Stored items:
════════════════════
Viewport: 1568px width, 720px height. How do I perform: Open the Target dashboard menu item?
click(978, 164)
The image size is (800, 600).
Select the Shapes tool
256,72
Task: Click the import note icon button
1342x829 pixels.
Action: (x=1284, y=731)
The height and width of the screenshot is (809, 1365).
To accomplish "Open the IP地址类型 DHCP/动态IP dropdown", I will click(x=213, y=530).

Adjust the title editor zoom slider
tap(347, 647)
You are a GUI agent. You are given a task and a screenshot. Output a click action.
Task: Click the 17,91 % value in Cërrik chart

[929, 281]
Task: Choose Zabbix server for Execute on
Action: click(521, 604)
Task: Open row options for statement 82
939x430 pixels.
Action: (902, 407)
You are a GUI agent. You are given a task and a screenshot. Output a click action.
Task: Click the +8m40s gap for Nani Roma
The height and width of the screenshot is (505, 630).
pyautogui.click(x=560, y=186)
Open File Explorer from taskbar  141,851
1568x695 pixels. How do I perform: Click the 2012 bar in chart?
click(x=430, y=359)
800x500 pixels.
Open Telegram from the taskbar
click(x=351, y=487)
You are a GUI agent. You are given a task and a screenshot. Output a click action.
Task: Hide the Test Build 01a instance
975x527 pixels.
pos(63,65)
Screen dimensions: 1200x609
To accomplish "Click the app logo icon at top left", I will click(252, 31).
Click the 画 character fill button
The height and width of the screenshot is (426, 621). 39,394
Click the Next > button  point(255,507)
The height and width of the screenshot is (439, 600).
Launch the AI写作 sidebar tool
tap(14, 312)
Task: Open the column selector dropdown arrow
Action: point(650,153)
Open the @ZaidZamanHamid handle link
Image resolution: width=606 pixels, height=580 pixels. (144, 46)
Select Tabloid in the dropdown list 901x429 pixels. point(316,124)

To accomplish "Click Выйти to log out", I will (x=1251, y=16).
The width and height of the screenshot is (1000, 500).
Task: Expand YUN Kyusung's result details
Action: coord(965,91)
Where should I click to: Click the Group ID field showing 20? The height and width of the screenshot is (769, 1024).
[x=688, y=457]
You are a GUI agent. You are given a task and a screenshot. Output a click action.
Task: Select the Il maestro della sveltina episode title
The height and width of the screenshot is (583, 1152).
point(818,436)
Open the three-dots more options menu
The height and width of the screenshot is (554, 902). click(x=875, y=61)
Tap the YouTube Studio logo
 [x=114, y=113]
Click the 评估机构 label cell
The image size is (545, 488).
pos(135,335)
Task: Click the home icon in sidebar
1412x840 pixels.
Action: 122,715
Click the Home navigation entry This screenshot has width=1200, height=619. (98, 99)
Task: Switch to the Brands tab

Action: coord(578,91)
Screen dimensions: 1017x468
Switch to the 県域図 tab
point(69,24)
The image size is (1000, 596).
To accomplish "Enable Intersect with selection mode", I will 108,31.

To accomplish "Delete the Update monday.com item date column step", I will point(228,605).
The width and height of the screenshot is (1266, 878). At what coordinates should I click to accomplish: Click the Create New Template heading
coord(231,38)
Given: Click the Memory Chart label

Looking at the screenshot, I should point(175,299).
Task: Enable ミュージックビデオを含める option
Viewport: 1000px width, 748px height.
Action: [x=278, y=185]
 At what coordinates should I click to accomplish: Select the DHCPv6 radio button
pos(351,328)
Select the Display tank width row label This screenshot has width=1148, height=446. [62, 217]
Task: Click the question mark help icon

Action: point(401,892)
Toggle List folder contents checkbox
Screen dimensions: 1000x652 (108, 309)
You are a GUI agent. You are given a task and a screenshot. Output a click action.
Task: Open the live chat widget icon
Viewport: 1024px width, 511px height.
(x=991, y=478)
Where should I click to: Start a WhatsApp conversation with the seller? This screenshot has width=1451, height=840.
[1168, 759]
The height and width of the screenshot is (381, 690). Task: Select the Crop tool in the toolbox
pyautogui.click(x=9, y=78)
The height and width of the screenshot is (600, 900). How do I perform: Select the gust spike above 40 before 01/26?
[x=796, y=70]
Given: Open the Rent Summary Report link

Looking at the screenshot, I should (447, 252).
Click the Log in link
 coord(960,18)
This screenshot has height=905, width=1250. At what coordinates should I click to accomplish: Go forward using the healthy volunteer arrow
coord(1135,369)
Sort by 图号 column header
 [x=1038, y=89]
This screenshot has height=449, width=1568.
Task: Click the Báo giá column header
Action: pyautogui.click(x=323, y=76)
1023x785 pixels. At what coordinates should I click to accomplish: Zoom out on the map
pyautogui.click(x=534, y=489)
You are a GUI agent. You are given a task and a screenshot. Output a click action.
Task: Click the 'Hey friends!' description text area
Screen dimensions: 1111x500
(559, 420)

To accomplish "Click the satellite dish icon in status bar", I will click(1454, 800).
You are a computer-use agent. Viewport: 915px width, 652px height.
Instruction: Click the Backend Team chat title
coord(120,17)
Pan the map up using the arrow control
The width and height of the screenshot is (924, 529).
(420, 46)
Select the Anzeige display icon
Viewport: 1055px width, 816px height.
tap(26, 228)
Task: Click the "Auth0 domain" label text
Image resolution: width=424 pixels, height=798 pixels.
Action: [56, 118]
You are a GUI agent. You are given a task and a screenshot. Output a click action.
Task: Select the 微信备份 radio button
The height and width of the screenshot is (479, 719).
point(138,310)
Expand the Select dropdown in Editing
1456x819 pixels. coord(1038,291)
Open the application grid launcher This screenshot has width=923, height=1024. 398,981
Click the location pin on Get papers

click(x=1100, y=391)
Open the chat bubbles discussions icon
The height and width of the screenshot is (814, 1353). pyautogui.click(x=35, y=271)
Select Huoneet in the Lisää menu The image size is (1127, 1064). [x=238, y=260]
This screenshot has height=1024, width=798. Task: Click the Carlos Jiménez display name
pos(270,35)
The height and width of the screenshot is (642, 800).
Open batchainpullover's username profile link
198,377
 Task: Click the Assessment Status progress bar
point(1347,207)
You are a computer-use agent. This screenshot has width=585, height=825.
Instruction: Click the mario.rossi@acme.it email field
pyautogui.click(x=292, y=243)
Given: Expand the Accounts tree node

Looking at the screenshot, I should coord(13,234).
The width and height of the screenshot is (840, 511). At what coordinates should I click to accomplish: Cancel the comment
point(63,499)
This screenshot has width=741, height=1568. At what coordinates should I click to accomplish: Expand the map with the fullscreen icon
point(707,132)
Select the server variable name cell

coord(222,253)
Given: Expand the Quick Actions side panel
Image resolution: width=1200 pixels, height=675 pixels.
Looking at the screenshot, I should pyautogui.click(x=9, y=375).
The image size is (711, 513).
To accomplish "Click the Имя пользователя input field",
════════════════════
• [Work to complete]:
Show every line of the records above that contains the word "computer".

• [Completed exercise]:
You are a computer-use agent. Viewport: 915px width, 652px height.
You are a computer-use agent. This screenshot has width=585, height=825.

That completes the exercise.